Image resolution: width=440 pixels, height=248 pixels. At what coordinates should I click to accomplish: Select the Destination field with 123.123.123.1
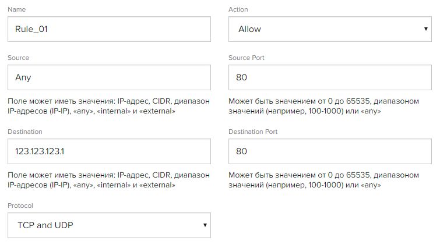pyautogui.click(x=109, y=151)
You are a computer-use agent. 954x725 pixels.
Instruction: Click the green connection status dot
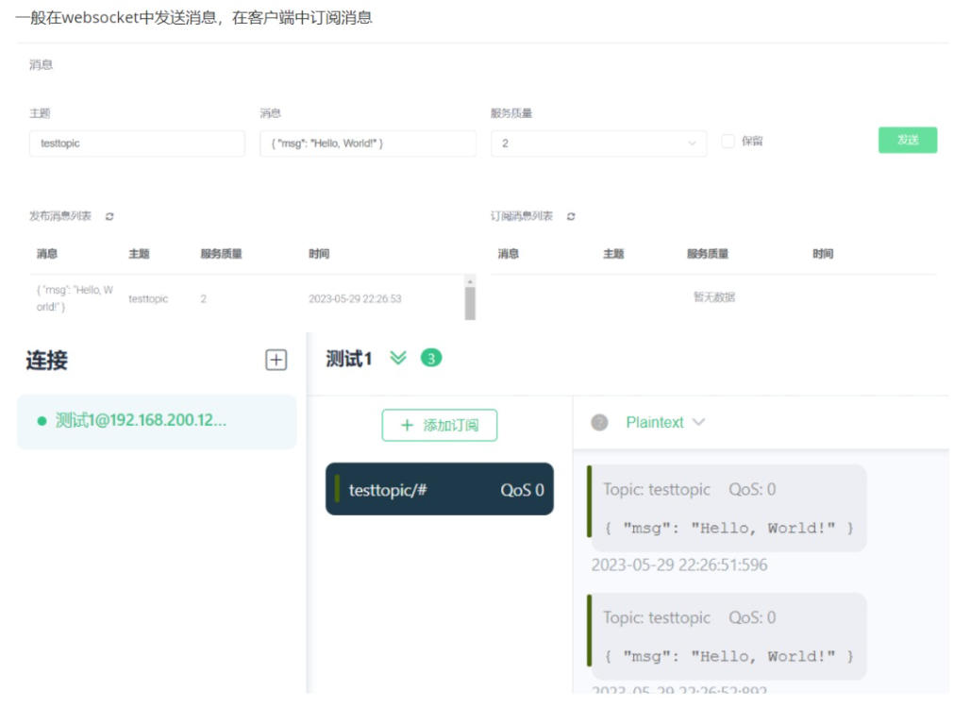[x=42, y=421]
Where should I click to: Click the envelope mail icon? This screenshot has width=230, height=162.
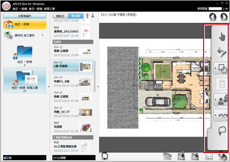[209, 156]
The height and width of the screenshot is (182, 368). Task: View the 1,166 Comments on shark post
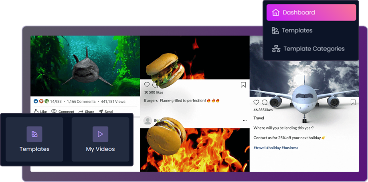pos(81,102)
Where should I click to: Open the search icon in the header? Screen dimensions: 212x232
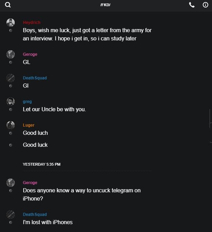(8, 5)
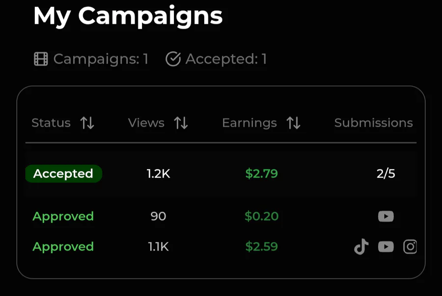Select the "Accepted: 1" counter text
The width and height of the screenshot is (442, 296).
point(226,59)
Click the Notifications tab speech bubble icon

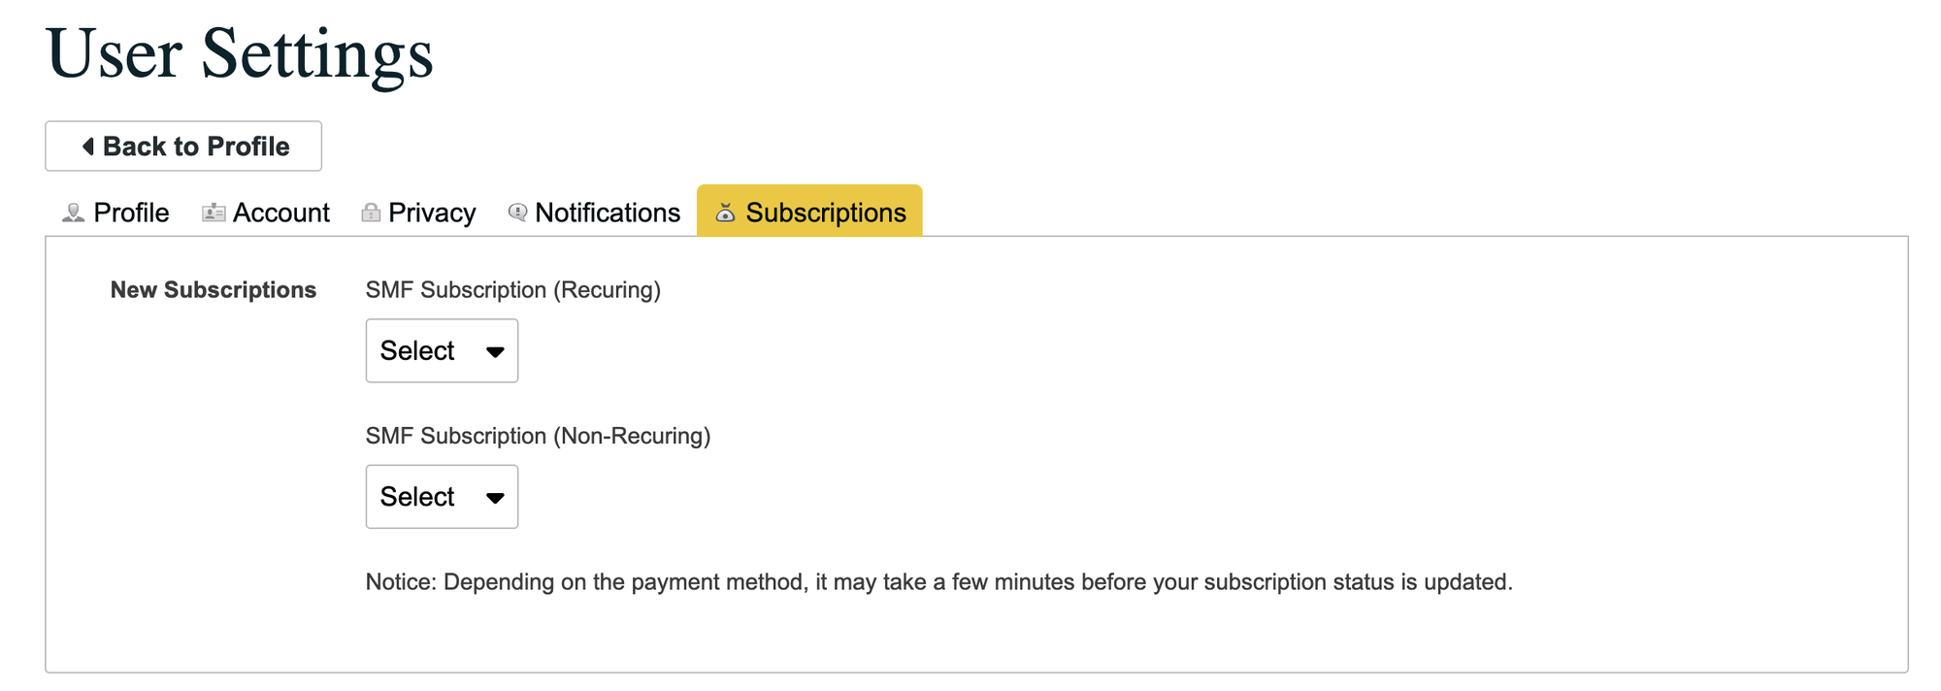518,212
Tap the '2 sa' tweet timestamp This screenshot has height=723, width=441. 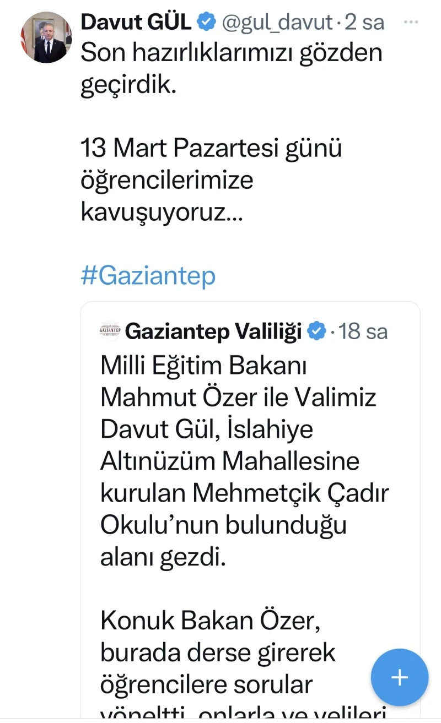[364, 22]
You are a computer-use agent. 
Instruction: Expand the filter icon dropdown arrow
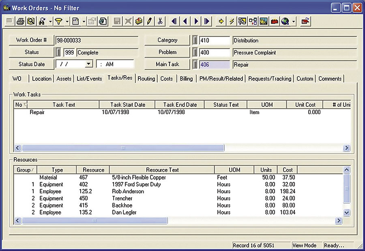coord(67,22)
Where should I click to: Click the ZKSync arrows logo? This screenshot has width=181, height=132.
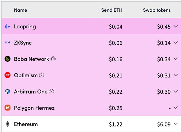7,42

┄┄┄┄┄┄┄┄┄┄

• [Your objective]:
Transcribe exactly, and only, the lines from the one containing "Instruction: Expand the" through the last line of the records above, both included; leave out the pictures.

• [Answer box]:
Instruction: Expand the filter icon dropdown arrow
coord(67,22)
Where should I click to: Click the ZKSync arrows logo? This screenshot has width=181, height=132.
7,42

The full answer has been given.